TALLEYAND

 (19. Asır Fransız dış işleri bakanı.)

Adam önce krala, 16.Loui, sonra onun kafasını kesen devrim komitesine, sonra o komiteyi kapatan Napolyon’a, sonra Napolyon’un yerine geçen 18. Loui’ye sırasıyla hizmet etmiş.


 E haliyle yalama olmayan biri de sormuş; ‘ulan sen bunların hepsine ihanet ettin! Ne yüzle şimdi..’ falan deyince. Diplomasi tarihinin unutulmaz figürü yukarda ki cevabı vermiş.


O çok akılı, kurnaz bir adamdı, dönekti, ama herkes onun dönek olduğunu bilirdi. Bir keresinde Napolyon ona; ‘ sen adam falan değilsin, sen şık elbiseler içinde bok yığınısın!’ diye azarlamıştı Talleyrand,ise ‘bu kadar büyük bir adamın bu kadar terbiyesiz olması ne tuhaf!’ demişti..

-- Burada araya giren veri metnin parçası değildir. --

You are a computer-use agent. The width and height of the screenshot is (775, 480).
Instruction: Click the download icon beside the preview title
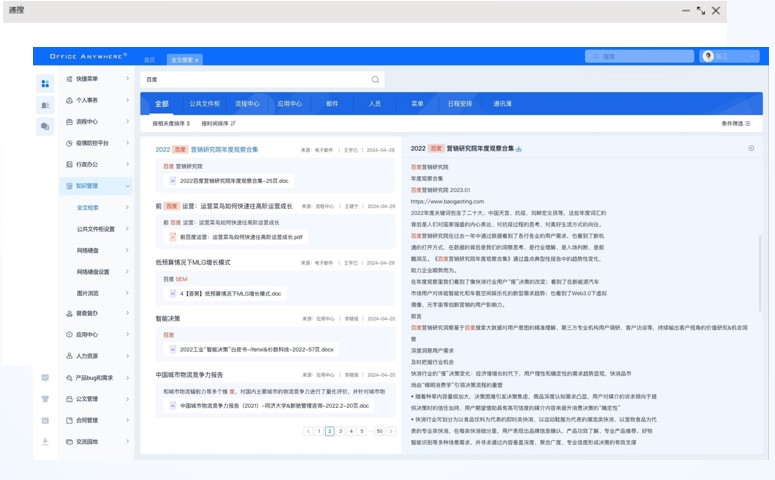click(519, 148)
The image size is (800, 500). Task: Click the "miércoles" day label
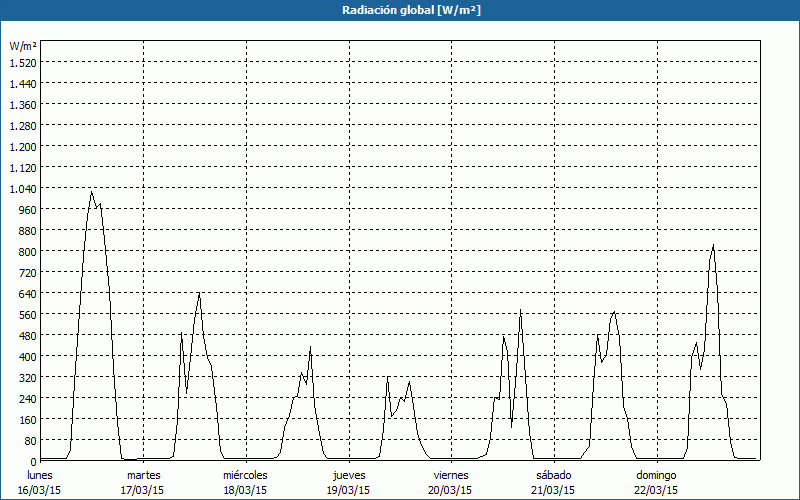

Hesabı bilinmez servetinin kaynağı sorulduğunda; ‘ beni satın alanları sattım!’  diyecek kadar da oturaklıydı.

Yani diyeceğim o ki sen Talleyrand falan değilsin. Sen küçücük bir piyonsun.Hiç bir ayırt edici özelliğin yok! Unutulduğunda senden geri kalanlara saygı

 duyulmayacak. Tarihin çöp tenekesinde bile değil, kuburunda kalacaksın.

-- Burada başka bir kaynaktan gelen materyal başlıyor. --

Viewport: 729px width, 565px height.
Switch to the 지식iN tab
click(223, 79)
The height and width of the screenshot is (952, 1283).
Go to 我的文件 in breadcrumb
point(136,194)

 Neyse , bu köşenin okuyucusu anladı meramımızı..

 Gelelim geçen haftadan yarım bıraktığımız konuya; Herrehausen suikastına.


Hatırlayacaksınız, adamımız  başta Alman olmak üzere dünya finans dünyasının baş aktörlerinden biriydi. Deutsche Bankasının yönetim kurulu başkanıydı, finans patronları onun için ‘Herrehausen sabah kahvaltısında bir banka yer!’ derlerdi. Doğruydu bu, adam ABD finans devlerinden birini daha yeni gövdeye indirmişti. Evet duvar çökmüştü ama Sovyet coğrafyası hala ayaktaydı. Bizimkinin aklında ki projeler çoğu politik aktörlerin uykusunu kaçırıyordu.Hala Varşova paktı üyelerine okkalı bir mali yardım programı hazırlamıştı, hele Doğu Almanya ile düşündükleri radikal idi. Başında bulunduğu bankanın Moskova şubesini açmak için temaslarını sonlandırmıştı.

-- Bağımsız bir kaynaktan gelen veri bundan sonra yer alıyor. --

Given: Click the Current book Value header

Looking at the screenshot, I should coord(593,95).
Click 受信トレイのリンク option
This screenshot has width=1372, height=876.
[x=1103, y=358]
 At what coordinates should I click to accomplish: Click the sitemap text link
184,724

30 Kasım 1989 da evinden yola çıktı, üç arabalık bir konvoy halinde seyir halindeydiler. Önde ki ve arakada ki araçlar koruma görevlisi doluydu, kendi arabası ise özel olarak zırhlıydı. Her gün farklı bir rota izleniyordu. Konvoy trafikte öncelikliydi ama bu öncelik Alman vatandaşlarının özgürlüğüne halel getirecek kadar densiz ve dengesiz değildi.


Trafik ışıklarında durmak zorundaydılar. Bir kavşakta yol bakım çalışması vardı, konvoy ,yavaşlayacaktı, önde ki  koruma aracı kavşağı geçtiğinde yolda park edilen bir bisikletin yanına  Herrehausen’in Mercedesi yanaşmıştı. Bir patlama olmuştu, tam da adamın oturduğu yere yakın bir patlama, Mercedesin sürücüsü bile sırtından hafif bir şekilde yaralanmış ama arka bölüm ağır hasar görmüştü. Herrehausen, ağır yaralıydı, bacakları kopmak üzereydi, hastaneye yetiştirdiklerinde çok geç kalınmıştı. Herrehausen ve projeleri artık tarih olmuştu.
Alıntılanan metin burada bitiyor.